▶ [ENTRIES PROVIDED]
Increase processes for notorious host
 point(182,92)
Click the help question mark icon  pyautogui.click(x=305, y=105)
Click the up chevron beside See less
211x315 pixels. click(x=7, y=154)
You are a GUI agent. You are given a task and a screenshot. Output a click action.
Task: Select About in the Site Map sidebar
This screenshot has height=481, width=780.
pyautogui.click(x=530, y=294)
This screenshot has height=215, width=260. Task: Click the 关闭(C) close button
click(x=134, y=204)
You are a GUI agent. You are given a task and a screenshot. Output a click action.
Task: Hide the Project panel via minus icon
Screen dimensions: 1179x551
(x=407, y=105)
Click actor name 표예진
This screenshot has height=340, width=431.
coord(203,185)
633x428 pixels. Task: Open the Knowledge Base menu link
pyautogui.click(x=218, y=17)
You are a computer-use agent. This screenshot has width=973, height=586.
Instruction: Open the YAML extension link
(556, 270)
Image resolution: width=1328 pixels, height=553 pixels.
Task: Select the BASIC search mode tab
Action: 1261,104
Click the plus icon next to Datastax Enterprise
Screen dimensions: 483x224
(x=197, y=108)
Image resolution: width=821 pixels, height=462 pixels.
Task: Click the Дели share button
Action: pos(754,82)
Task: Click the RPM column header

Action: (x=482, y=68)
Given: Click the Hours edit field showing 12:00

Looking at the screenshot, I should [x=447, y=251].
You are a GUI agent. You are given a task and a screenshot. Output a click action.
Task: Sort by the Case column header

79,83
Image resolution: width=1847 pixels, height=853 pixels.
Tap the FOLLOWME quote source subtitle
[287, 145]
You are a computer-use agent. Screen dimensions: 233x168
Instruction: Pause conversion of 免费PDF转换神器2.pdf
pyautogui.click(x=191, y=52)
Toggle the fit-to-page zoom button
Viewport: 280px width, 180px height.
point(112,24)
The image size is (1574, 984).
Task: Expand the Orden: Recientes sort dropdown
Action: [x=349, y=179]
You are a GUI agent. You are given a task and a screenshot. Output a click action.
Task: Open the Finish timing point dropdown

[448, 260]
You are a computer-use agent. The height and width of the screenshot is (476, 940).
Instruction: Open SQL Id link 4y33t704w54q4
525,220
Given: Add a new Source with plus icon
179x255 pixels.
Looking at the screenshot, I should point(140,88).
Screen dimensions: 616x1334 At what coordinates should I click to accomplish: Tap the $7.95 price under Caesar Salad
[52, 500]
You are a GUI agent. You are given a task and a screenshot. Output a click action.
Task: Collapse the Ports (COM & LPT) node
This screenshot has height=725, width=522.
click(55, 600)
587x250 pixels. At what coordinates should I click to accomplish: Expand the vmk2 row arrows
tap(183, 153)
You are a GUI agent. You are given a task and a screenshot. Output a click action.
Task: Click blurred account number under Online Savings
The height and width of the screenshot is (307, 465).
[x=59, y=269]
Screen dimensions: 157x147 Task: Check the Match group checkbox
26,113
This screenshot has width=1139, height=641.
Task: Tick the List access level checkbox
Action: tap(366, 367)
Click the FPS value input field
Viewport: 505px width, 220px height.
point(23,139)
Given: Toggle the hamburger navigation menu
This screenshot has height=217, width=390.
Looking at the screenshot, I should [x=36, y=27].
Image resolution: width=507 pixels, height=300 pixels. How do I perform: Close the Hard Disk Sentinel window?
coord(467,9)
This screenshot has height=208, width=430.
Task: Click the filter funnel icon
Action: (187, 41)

▶ [PROBLEM TO WORK ON]
What is needed is an exact copy of every record above.

▶ [ANSWER TO THIS TASK]
Increase processes for notorious host
 point(182,92)
Click the help question mark icon  pyautogui.click(x=305, y=105)
Click the up chevron beside See less
211x315 pixels. click(x=7, y=154)
You are a GUI agent. You are given a task and a screenshot. Output a click action.
Task: Select About in the Site Map sidebar
This screenshot has height=481, width=780.
pyautogui.click(x=530, y=294)
This screenshot has height=215, width=260. Task: Click the 关闭(C) close button
click(x=134, y=204)
You are a GUI agent. You are given a task and a screenshot. Output a click action.
Task: Hide the Project panel via minus icon
Screen dimensions: 1179x551
(x=407, y=105)
Click actor name 표예진
This screenshot has height=340, width=431.
coord(203,185)
633x428 pixels. Task: Open the Knowledge Base menu link
pyautogui.click(x=218, y=17)
You are a computer-use agent. This screenshot has width=973, height=586.
Instruction: Open the YAML extension link
(556, 270)
Image resolution: width=1328 pixels, height=553 pixels.
Task: Select the BASIC search mode tab
Action: 1261,104
Click the plus icon next to Datastax Enterprise
Screen dimensions: 483x224
(x=197, y=108)
Image resolution: width=821 pixels, height=462 pixels.
Task: Click the Дели share button
Action: pos(754,82)
Task: Click the RPM column header

Action: (x=482, y=68)
Given: Click the Hours edit field showing 12:00

Looking at the screenshot, I should [x=447, y=251].
You are a GUI agent. You are given a task and a screenshot. Output a click action.
Task: Sort by the Case column header

79,83
Image resolution: width=1847 pixels, height=853 pixels.
Tap the FOLLOWME quote source subtitle
[287, 145]
You are a computer-use agent. Screen dimensions: 233x168
Instruction: Pause conversion of 免费PDF转换神器2.pdf
pyautogui.click(x=191, y=52)
Toggle the fit-to-page zoom button
Viewport: 280px width, 180px height.
point(112,24)
The image size is (1574, 984).
Task: Expand the Orden: Recientes sort dropdown
Action: [x=349, y=179]
You are a GUI agent. You are given a task and a screenshot. Output a click action.
Task: Open the Finish timing point dropdown

[448, 260]
You are a computer-use agent. The height and width of the screenshot is (476, 940).
Instruction: Open SQL Id link 4y33t704w54q4
525,220
Given: Add a new Source with plus icon
179x255 pixels.
Looking at the screenshot, I should point(140,88).
Screen dimensions: 616x1334 At what coordinates should I click to accomplish: Tap the $7.95 price under Caesar Salad
[52, 500]
You are a GUI agent. You are given a task and a screenshot. Output a click action.
Task: Collapse the Ports (COM & LPT) node
This screenshot has height=725, width=522.
click(55, 600)
587x250 pixels. At what coordinates should I click to accomplish: Expand the vmk2 row arrows
tap(183, 153)
You are a GUI agent. You are given a task and a screenshot. Output a click action.
Task: Click blurred account number under Online Savings
The height and width of the screenshot is (307, 465).
[x=59, y=269]
Screen dimensions: 157x147 Task: Check the Match group checkbox
26,113
This screenshot has width=1139, height=641.
Task: Tick the List access level checkbox
Action: tap(366, 367)
Click the FPS value input field
Viewport: 505px width, 220px height.
point(23,139)
Given: Toggle the hamburger navigation menu
This screenshot has height=217, width=390.
Looking at the screenshot, I should [x=36, y=27].
Image resolution: width=507 pixels, height=300 pixels. How do I perform: Close the Hard Disk Sentinel window?
coord(467,9)
This screenshot has height=208, width=430.
Task: Click the filter funnel icon
Action: (187, 41)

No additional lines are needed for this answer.